Culture is a core part of our identities as human beings, connected to our mother tongues, to our families and kinship, to our links to our ancestors. It binds us together with those whom we recognise as ‘people similar to us’. The search for traditional commonalities in cultural heritage gives the birth of the sense of ‘homogeneity’, it brings a set of individuals together as persons of common cultural practices rather than as a gathering of strangers. The cultural and linguistic diversity helps us to understand the heterogeneity of human beings all over the world that is a most important character of the human society. Cultural diversity and linguistic diversity both are essential for the development of an information society based on the dialogue among cultures, and at the same time, based on regional and international cooperation.

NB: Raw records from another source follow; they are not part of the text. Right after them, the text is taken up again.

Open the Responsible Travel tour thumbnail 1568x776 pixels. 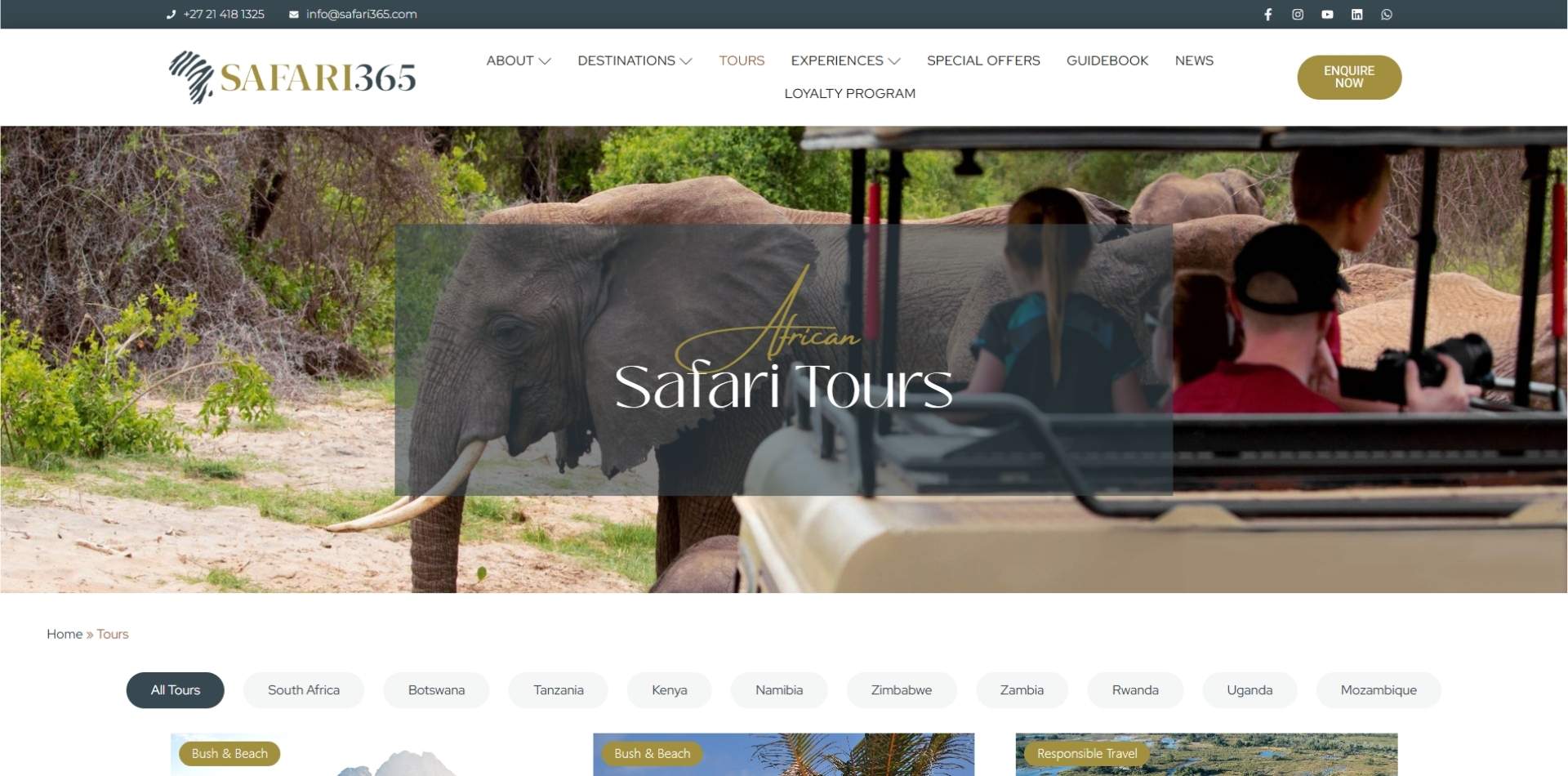coord(1206,755)
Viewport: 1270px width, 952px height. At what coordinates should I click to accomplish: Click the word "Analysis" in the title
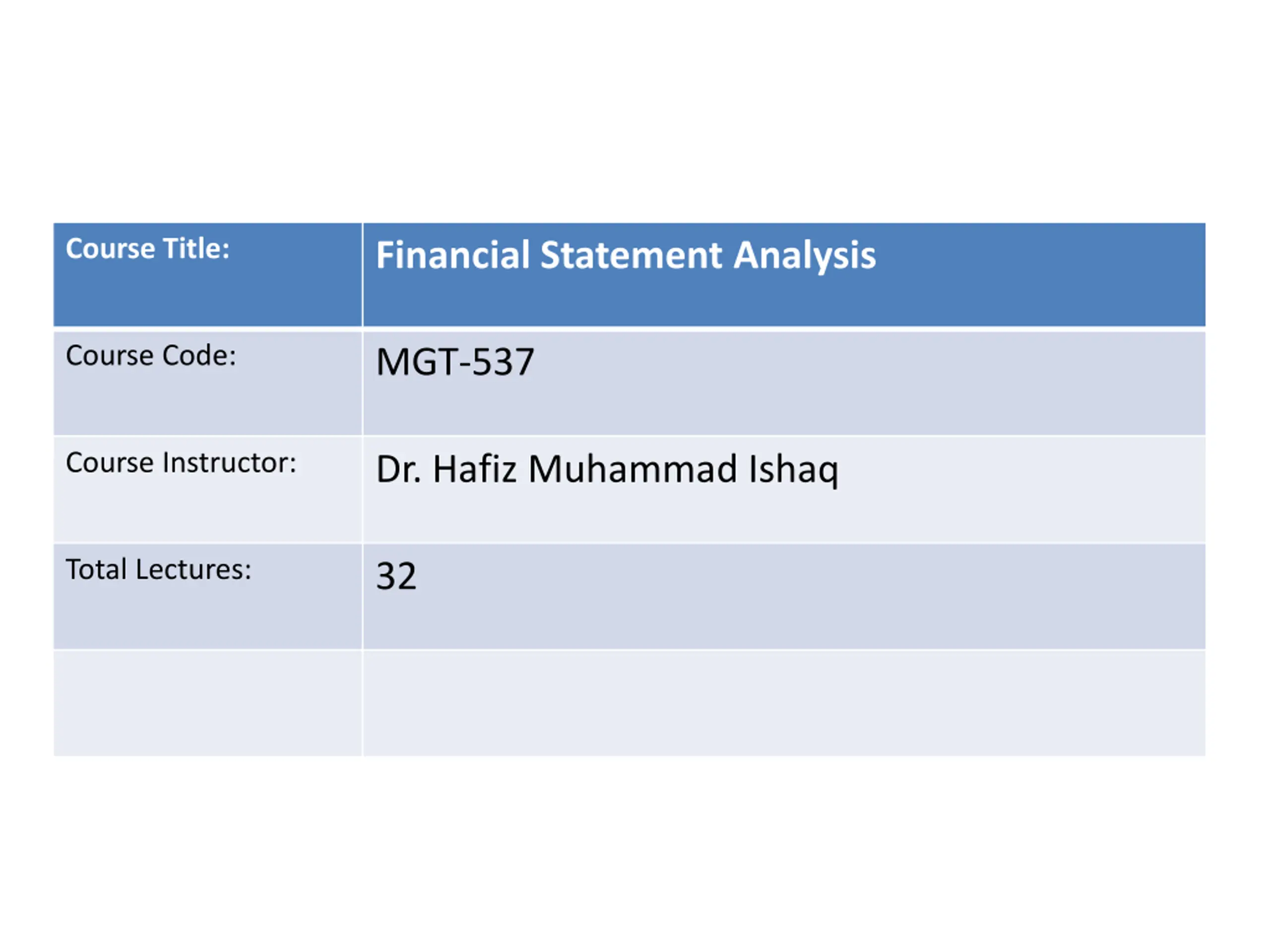(x=804, y=255)
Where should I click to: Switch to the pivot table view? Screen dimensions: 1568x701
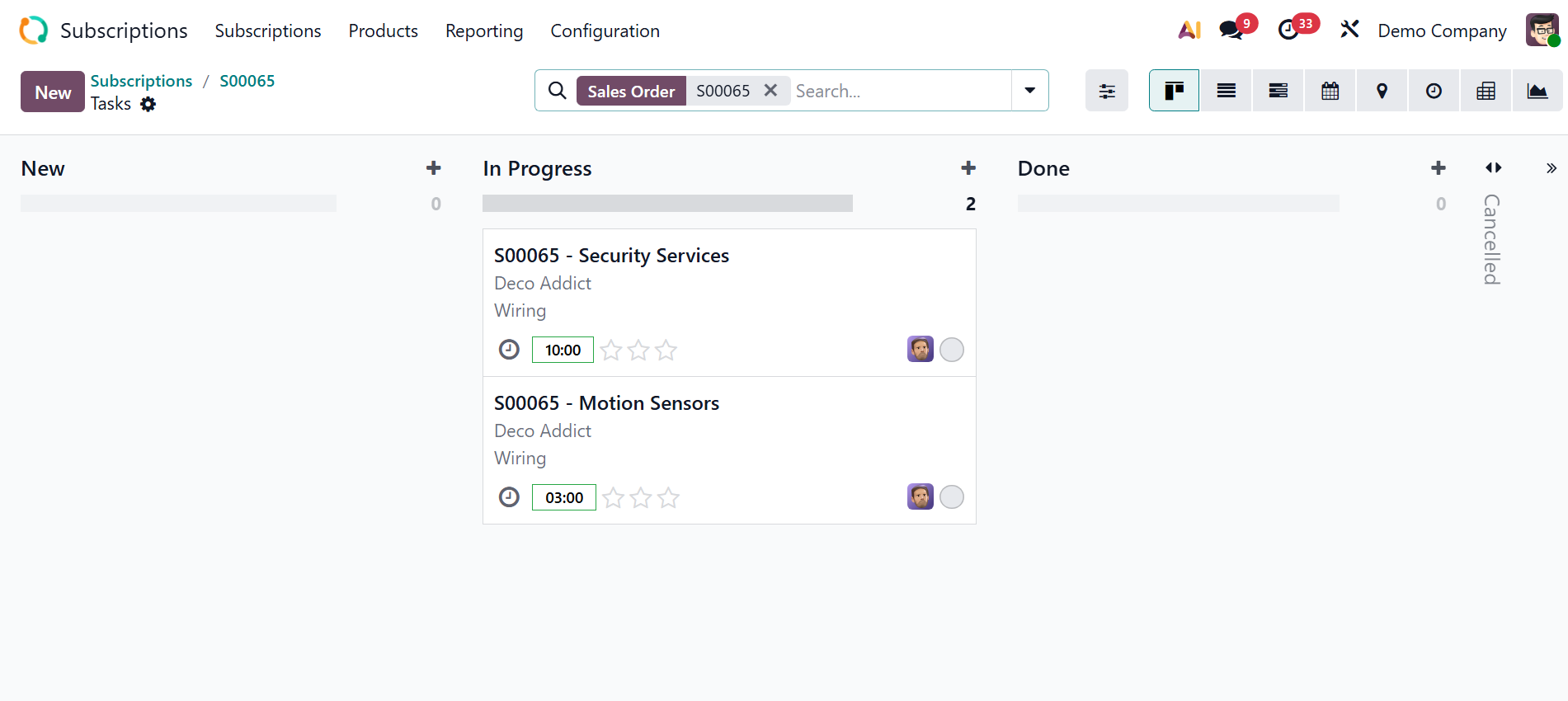pyautogui.click(x=1486, y=91)
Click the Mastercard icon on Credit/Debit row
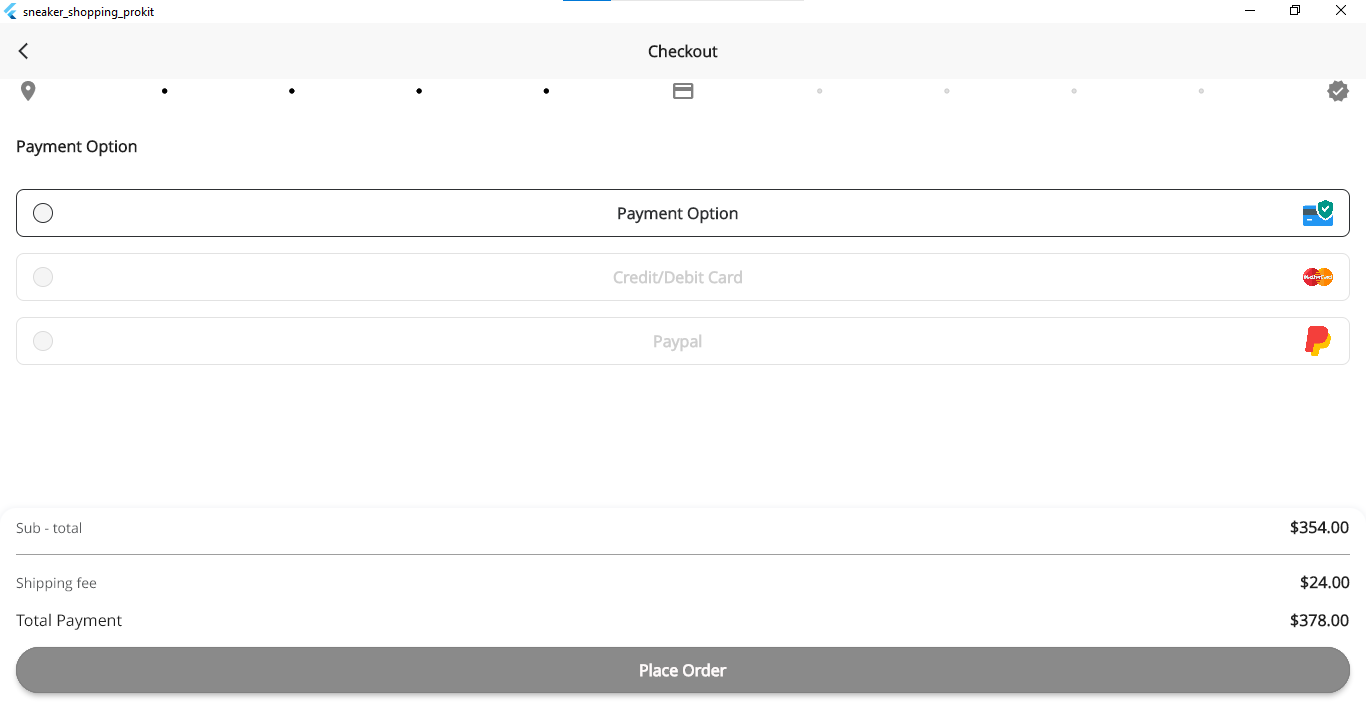This screenshot has width=1366, height=723. 1317,277
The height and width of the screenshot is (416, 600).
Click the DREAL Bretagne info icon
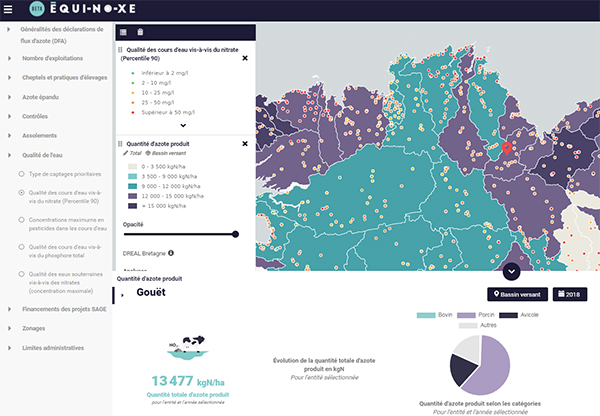171,253
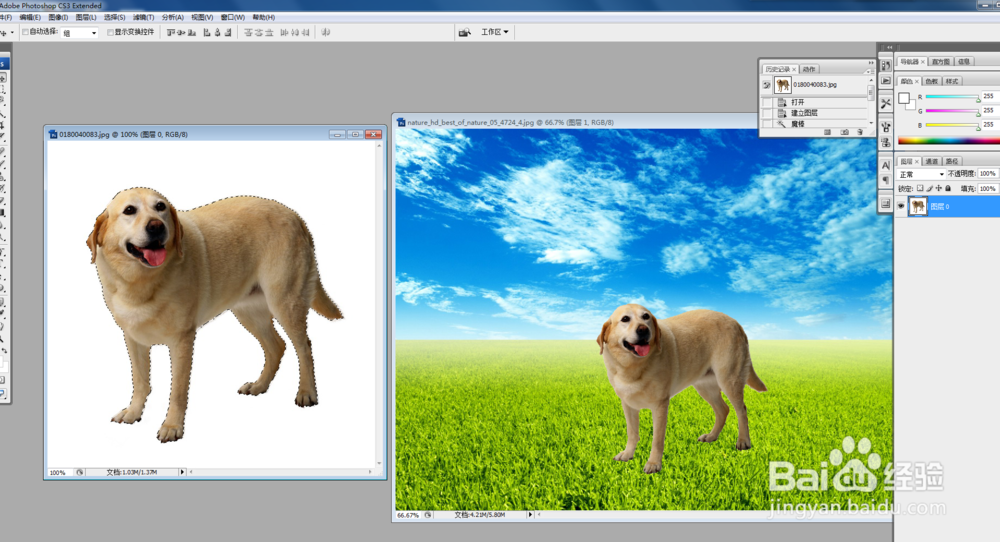The height and width of the screenshot is (542, 1000).
Task: Open the 滤镜 menu
Action: coord(144,17)
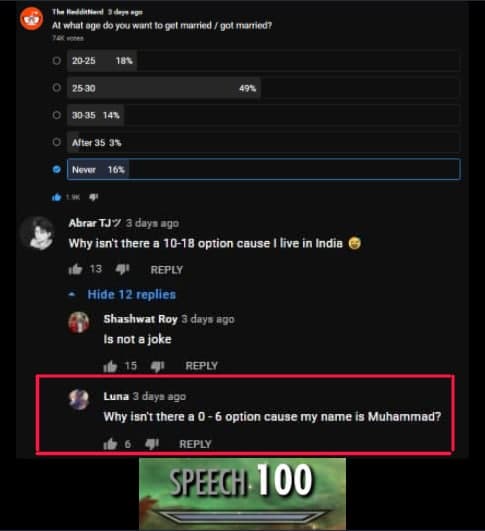Dislike Luna's reply
Viewport: 485px width, 531px height.
(152, 444)
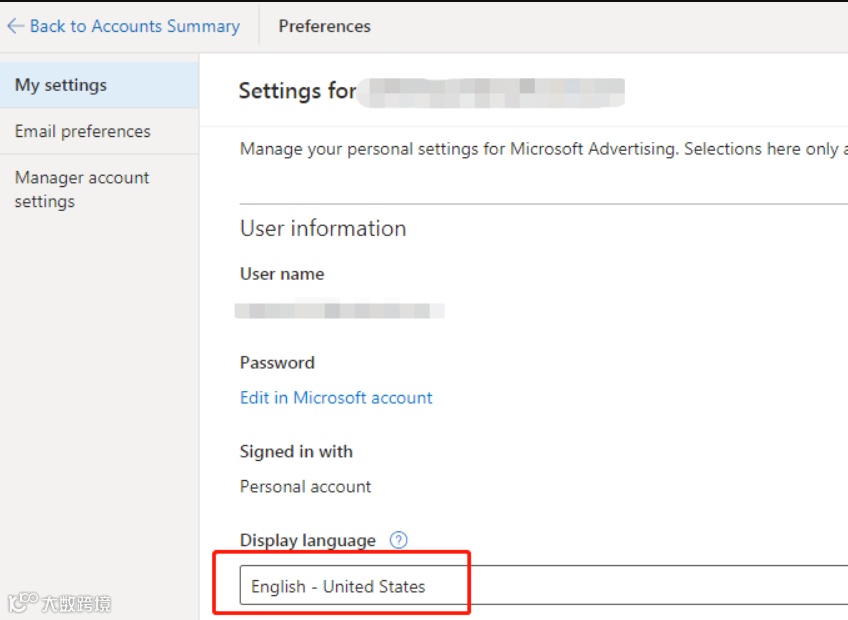Click the Password label
This screenshot has height=620, width=848.
pyautogui.click(x=277, y=363)
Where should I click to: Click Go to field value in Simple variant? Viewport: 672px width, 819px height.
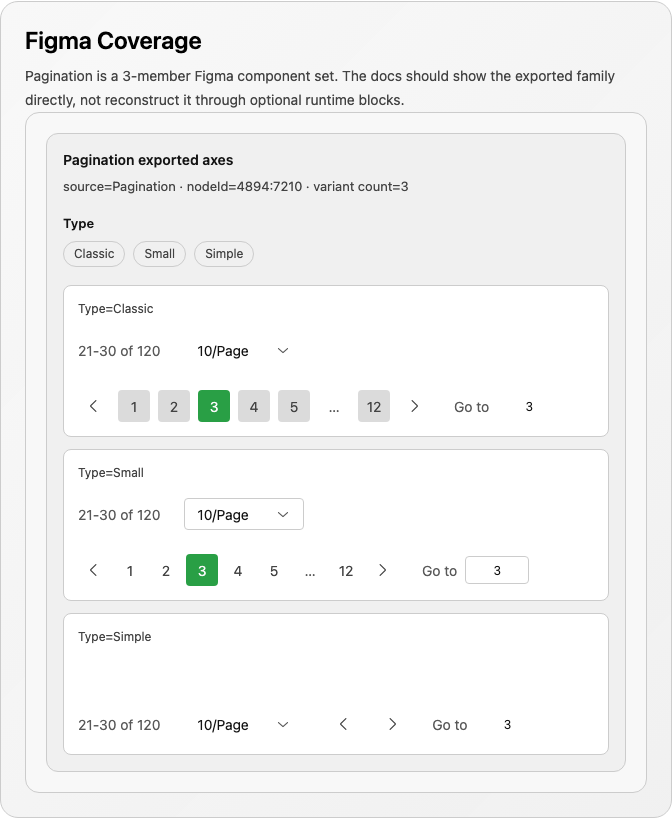508,724
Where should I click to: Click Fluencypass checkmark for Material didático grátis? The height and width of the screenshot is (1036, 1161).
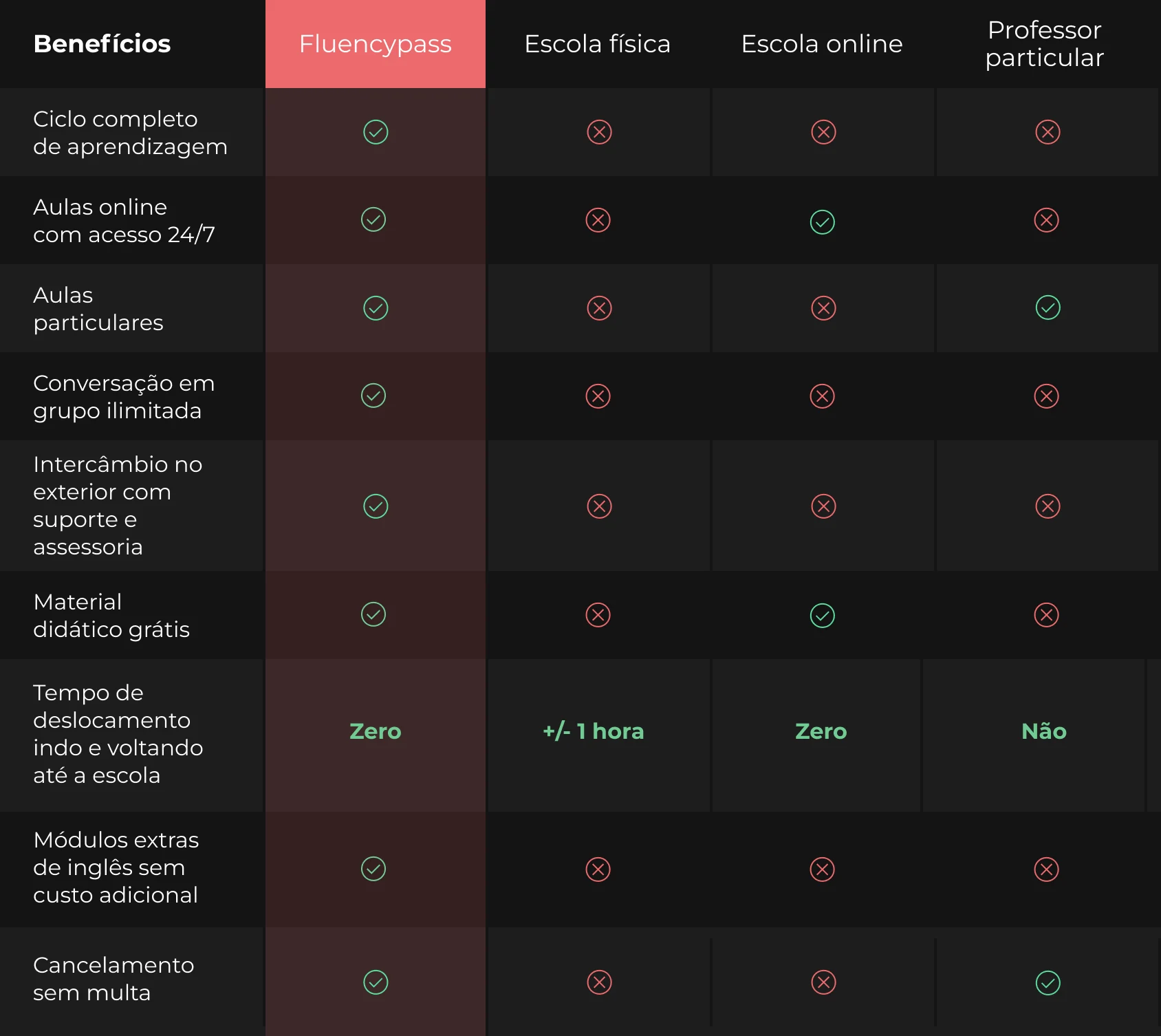click(373, 614)
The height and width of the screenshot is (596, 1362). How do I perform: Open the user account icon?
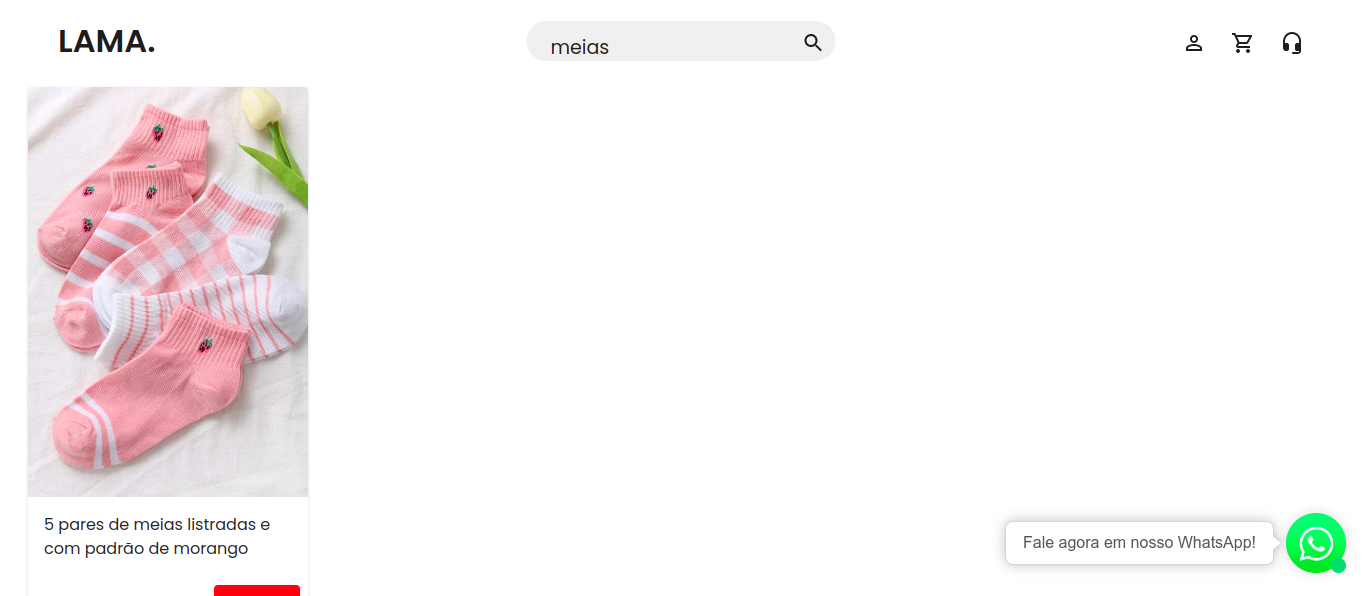tap(1193, 43)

UNESCO WSIS Action Directory shows how UNESCO is implementing the WSIS Action Plan. It has focused some of the most essential points such as creating policies that support the respect, preservation, promotion and enhancement of cultural and linguistic diversity and cultural heritage within the information society, as reflected in relevant agreed UN documents, including UNESCO’s Universal Declaration on Cultural Diversity. It has also emphasized on developing national policies and laws to ensure that libraries, archives, museums and other cultural institutions can play their full role of content and supporting efforts to develop and use ICTs for the preservation of natural and cultural heritage, keeping it accessible as a living part of today’s culture.
The new areas of applying ICT for development are fascinating. But the reality says that the problem of ‘digital divide’ not only resists the full utilisation of ICT potential by all, but also, there lies a question of adaptability by the people associated. Here comes the requirement of content management and localisation.
We need to develop and implement policies that preserve, affirm, respect and promote diversity of cultural expression, indigenous knowledge and traditions, taking initiatives for local content development, translation and adaptation, creating digital archives, providing content that is relevant to the cultures and languages. For that, public-private partnerships are most essential.
This issue of i4d will help our readers to assess the contribution of ICT to cultural exchange and interaction in various parts of the globe. Let us start thinking locally and act globally, exchanging our views towards localisation of content with ICT, keeping the cultural diversity at its own place.